En el hotel, el caballero aludido, molesto, advierte: “Que le he oído”. Y se gira y reprocha al autor la desfachatez con la que se había burlado de alguien por leer el periódico. Arrabal, el ganador de un sinfín de premios de literatura y periodismo, como el Wittgenstein o el Mariano de Cavia, ha llegado. Él y su camiseta serigrafiada con la imagen del pintor francés Gustave Courbet. Aunque Arrabal se ha tomado la libertad de sustituir el rostro de Courbet por el suyo.
En sus ojos, la vista se afina a través de unas redondas lentes de montura moteada que sujetan, por encima y a su vez, otro par de gafas de sol que reposan sobre su frente. ¿Por qué? Porque sí. Arrabal es confusión y hace gala de ello, con el título que da nombre al volumen que recopila toda su poesía hasta la fecha: Credo quia confusum (Huerga y Fierro, 2016). “Bueno, pregúnteme usted”, lanza después de hablar, otra vez, de la puntualidad.
¿Cuántos interrogantes hay en su obra?
En realidad, no hay ninguna respuesta. Entonces, interrogantes… Es que no hay ninguna respuesta.
¿Ninguna?
Ninguna. Nosotros creemos [se refiere a los surrealistas] en el tohu bohu, en la confusión.
¿Pero usted no se hace preguntas cuando escribe?
[Ríe por lo bajo.] Ninguna de las personas que he frecuentado en mi vida tiene una respuesta dada a estas preguntas que ustedes llaman “esenciales”. Tampoco tenemos respuestas. Por eso, por ejemplo, ninguno de nosotros vota ni ha votado nunca. Estoy pensando en André Breton, en Samuel Beckett, en Andy Warhol… Todos ellos tenían tanto respeto por el juego de la democracia, que no querían influir con su voto en el resultado de la propia democracia.

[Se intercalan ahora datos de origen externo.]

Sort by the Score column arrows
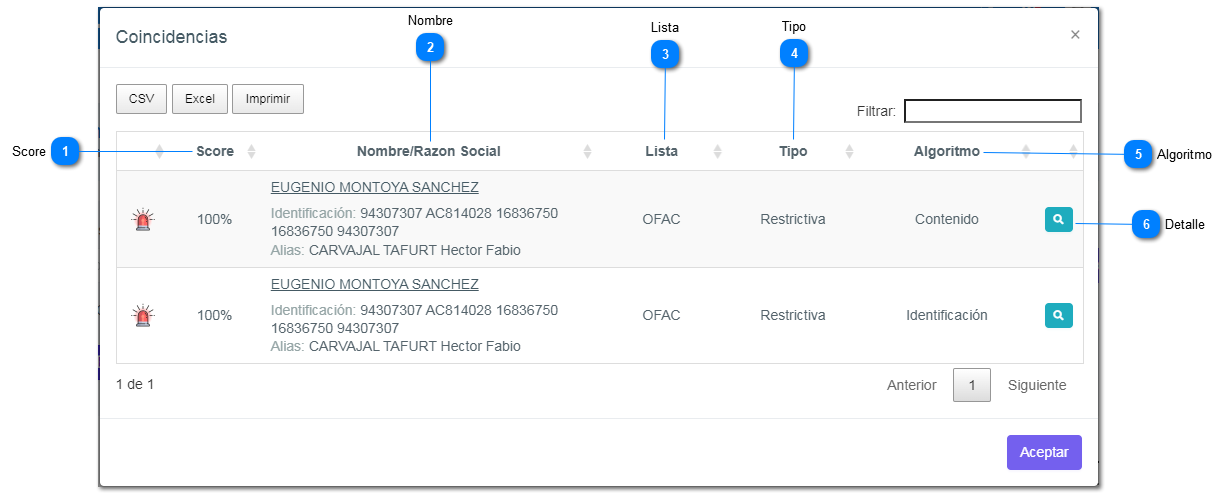The height and width of the screenshot is (496, 1228). [251, 152]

No puedo votar, porque no quiero desvirtuar la democracia o incidir en ella
Tampoco he conocido nunca a un provocador, ni entre la gente que visita lo que llamamos el París de la tertulia, como entre las personas que han hecho el inmerecido honor de poder estar con ellos, en el caso de Dalí. Ninguno ha sido un provocador. La provocación es algo inhabitual, incontrolable, repetitivo. No se puede imaginar que Breton quisiera hacer algo que no pudiera controlar. Ya, de hecho, no podemos controlar nada. Entonces, ¿para qué hacer la provocación? La provocación es una cosa ridícula.
¿Y esperpéntica?
¿Esperpéntica? El esperpento es una cosa que tiene carácter y que inventó un autor dramático [Ramón María del Valle-Inclán]. Que, por cierto, terminó fascista, lo cual es lógico, en ese momento, al haber existido una gran pasión por Mussolini. Este autor tuvo la desgracia de ser una especie de sentado. Es decir: de ser funcionario español en Roma [Valle-Inclán fue director de la Academia Española de Bellas Artes en Roma durante dos años y nueve meses]. Pero es lógico que, en ese momento, muchas personas quedaran fascinadas por ese señor [Mussolini], que hoy sería ridículo. Un señor gordo y tonto. Y socialista, por cierto.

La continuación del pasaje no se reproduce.